Prediction markets often are extremely successful (see historic election result predictions as a good example) posing many to wonder what drives that success. It typically comes down to wisdom of the crowd, the notion that the judgement of a collection of people should theoretically always be more accurate than the views of the individual and a massive collection of internalized information leads to accurate results.
This doesn’t always work out, however. We clearly see flaws in wisdom of the crowd when many are influenced such as the 2008 housing crisis where a massive bubble sustained for years before finally bursting and threatening the global economy. We also see controversy in Prediction markets as well. In 2003, prediction markets were created and wagers placed on when Saddam Hussein would be ousted.
Regardless of personal opinion, it is clear that there are substantial utility in these markets for gamblers interested in increasing exposure and as a tool to provide real data points on collective opinion about a variety of outcomes in any walk of life. We often bet with friends and colleagues about how things will turn out (when I was a trader on wall-street we had a very similar game that we used to routinely play on the trading floor based on equity-index outcomes by the end of the day or economic results). This allows a formal process to get exposure to that type of risk, systematically.
One company has taken a role as a leader in this space — Kalshi.
Kalshi allows trading of “event contracts”, a new asset class corresponding to the results of a yes or no question. Each contract pays out $1 if the choice is correct and nothing if the choice is incorrect. The price of the contract fluctuates with the market and demand. Kalshi allows customers to bet on their convictions across a wide range of possible options. You could also theoretically hedge various outcomes using these contracts as well.
For markets to emerge on Kalshi they need to go through a short process. Initially, they need to be suggested internally or externally and then a review process occurs. Assuming that the proposal is accepted by Kalshi and meets federal regulation, it will become available on the platform.

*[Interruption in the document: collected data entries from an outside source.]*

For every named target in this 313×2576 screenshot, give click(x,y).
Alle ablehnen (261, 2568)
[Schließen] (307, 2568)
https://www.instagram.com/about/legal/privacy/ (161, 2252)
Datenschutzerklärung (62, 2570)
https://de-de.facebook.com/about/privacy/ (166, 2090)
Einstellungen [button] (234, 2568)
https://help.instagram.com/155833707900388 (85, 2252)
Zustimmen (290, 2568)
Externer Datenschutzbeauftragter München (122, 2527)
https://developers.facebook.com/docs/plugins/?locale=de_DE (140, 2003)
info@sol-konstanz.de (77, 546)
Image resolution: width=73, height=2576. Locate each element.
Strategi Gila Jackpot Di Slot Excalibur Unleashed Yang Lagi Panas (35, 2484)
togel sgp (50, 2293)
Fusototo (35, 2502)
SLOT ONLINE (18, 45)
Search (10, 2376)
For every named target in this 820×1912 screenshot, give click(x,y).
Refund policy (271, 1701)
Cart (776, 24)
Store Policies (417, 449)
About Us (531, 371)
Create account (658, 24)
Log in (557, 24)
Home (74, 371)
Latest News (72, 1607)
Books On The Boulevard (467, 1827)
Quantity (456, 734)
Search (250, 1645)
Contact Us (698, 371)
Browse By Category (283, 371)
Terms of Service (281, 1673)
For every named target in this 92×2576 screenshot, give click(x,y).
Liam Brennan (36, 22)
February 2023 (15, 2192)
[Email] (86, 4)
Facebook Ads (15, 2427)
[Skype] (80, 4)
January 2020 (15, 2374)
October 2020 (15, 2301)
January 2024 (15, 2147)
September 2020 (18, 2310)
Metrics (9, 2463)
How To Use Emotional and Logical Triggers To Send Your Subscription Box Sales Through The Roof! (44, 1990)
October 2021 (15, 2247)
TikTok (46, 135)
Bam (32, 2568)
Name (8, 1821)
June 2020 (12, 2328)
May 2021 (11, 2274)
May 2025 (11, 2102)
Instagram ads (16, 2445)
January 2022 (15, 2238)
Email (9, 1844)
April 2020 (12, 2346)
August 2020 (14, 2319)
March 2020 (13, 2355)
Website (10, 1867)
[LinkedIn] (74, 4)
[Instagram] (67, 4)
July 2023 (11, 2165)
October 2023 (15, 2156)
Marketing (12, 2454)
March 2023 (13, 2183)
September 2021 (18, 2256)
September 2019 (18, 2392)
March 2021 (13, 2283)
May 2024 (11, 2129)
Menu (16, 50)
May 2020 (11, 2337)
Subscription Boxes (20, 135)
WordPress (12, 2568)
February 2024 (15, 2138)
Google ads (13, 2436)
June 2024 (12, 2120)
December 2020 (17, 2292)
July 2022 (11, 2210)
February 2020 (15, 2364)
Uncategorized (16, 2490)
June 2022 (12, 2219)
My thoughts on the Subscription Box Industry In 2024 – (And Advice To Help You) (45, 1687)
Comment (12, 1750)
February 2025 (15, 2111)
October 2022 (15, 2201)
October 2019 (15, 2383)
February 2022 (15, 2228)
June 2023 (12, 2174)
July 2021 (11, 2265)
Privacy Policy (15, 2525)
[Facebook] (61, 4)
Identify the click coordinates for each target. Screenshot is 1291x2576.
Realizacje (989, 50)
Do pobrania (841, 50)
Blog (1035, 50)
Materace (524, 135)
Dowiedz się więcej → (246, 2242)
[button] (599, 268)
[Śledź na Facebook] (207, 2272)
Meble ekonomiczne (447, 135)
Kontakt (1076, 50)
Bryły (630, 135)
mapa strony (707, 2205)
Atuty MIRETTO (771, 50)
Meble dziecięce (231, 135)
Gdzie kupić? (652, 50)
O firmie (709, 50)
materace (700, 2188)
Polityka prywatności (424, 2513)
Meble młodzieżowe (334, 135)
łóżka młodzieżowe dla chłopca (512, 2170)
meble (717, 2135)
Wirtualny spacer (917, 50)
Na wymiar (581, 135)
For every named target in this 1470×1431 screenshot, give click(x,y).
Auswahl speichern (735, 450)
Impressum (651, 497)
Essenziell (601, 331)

With the rise of interest in gambling, Kalshi is in a unique position as a leader in the prediction market space. It is the first federally regulated (by the CFTC) exchange and can use this status as a means of legitimacy to grow the footprint of the business. I imagine the most straight-forward competition would be the largest US betting companies (such as Draftkings or Fanduel) adding similar features to their platform in more traditional betting forms as opposed to contract trading. I continue to believe Kalshi will see utility as a data source and betting tool, growing with the greater public interest in legal betting.